GOAL. Write out the lines starting at the one containing "Where should I click to: Click the next" and ending at the one containing "click(x=205, y=81)", switching "carousel" to "slider" and keeping everything else the same.

——————————

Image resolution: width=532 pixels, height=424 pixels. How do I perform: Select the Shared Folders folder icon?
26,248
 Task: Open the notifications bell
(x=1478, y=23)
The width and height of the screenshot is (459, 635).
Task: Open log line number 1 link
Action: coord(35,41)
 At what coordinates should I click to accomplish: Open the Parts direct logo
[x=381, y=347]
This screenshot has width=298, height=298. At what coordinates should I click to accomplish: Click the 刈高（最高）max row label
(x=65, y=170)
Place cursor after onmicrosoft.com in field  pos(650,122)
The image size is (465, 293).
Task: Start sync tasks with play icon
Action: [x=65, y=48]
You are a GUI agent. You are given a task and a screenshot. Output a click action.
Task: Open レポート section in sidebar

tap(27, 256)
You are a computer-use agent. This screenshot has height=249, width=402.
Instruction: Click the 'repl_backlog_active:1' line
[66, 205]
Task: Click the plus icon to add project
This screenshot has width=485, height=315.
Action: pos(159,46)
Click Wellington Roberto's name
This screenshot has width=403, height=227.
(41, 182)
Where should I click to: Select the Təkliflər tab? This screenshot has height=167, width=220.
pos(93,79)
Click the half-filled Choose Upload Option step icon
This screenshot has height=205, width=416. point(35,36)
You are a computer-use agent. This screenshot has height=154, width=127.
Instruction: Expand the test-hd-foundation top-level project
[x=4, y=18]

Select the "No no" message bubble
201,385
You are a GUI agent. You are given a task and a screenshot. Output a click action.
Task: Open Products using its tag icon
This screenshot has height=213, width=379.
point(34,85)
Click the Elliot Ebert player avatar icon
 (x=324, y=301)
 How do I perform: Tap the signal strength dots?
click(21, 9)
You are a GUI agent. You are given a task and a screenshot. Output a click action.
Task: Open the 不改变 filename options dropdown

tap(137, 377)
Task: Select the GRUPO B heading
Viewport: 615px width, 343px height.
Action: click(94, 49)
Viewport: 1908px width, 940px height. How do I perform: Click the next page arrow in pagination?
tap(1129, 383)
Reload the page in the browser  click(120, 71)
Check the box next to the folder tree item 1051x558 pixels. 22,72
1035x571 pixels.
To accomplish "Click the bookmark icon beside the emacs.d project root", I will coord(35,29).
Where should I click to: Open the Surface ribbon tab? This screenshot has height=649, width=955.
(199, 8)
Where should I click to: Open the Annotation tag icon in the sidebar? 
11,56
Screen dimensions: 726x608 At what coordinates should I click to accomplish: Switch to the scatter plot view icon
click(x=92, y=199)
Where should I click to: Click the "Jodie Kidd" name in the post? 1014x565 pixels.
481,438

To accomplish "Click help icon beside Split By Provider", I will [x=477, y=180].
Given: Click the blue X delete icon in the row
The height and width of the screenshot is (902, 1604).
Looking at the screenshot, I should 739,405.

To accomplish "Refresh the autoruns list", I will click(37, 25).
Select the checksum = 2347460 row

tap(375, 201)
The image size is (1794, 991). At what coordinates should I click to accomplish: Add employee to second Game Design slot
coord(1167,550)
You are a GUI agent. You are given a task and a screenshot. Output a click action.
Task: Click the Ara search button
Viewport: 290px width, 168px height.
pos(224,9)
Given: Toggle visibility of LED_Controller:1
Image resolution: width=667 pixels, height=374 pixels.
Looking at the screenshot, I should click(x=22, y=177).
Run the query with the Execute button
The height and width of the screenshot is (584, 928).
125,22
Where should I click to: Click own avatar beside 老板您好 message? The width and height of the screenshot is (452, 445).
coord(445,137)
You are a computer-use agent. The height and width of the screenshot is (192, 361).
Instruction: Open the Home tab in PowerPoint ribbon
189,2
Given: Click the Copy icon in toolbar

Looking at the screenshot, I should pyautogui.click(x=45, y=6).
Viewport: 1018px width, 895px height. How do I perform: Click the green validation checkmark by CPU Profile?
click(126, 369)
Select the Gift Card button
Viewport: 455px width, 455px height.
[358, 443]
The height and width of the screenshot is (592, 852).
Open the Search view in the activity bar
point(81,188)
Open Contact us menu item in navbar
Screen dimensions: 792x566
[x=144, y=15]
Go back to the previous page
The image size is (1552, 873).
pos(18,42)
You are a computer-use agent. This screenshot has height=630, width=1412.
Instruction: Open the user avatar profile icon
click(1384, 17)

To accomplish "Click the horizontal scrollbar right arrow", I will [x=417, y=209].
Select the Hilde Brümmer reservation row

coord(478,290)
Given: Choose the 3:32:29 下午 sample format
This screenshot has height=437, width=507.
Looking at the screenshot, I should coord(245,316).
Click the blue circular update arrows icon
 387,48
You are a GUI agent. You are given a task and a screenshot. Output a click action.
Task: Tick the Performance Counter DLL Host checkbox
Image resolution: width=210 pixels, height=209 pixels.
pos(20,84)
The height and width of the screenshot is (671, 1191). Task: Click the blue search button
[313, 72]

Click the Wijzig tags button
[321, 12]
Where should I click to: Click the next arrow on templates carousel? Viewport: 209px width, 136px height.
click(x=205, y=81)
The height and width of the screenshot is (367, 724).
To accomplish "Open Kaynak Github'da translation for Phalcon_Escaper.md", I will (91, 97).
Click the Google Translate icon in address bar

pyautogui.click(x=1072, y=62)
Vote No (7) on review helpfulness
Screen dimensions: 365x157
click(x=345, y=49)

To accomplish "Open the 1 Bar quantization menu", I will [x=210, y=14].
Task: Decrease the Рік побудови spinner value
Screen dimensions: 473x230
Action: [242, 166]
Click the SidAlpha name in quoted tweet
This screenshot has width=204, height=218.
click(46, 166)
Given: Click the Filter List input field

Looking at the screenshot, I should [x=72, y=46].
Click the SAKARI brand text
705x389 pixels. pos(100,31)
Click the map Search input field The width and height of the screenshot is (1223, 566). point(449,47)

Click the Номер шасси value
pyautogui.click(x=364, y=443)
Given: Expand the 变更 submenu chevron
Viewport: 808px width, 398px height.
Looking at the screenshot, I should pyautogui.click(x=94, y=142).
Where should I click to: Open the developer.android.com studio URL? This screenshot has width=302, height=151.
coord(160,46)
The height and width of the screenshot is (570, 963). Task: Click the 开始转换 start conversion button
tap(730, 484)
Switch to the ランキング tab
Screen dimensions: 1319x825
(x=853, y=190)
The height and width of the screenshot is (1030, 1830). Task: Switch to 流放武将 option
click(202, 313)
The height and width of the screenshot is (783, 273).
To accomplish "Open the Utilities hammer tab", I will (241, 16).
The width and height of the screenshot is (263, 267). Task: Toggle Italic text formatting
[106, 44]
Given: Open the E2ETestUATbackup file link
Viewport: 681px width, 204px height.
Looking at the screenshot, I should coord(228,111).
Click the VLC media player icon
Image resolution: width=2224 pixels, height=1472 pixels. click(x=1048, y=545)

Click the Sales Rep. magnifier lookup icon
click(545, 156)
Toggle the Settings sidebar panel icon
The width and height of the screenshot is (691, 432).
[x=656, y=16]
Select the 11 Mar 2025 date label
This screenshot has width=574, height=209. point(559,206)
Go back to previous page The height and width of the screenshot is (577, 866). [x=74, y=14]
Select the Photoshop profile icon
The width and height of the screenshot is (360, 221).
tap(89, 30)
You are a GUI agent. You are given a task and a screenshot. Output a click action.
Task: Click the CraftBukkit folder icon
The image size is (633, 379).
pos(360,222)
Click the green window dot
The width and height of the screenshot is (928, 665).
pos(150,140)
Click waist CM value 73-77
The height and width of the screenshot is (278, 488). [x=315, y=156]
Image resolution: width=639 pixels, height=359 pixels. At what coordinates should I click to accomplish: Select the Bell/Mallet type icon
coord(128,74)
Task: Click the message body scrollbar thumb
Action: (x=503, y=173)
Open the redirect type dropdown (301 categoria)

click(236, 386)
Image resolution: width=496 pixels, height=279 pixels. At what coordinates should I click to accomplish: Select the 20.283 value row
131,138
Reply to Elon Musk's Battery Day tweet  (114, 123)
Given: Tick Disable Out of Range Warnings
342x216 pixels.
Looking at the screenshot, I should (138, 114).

——————————

ANSWER FOR THE TASK.
Where should I click to: Click the next arrow on templates slider? Viewport: 209px width, 136px height.
click(x=205, y=81)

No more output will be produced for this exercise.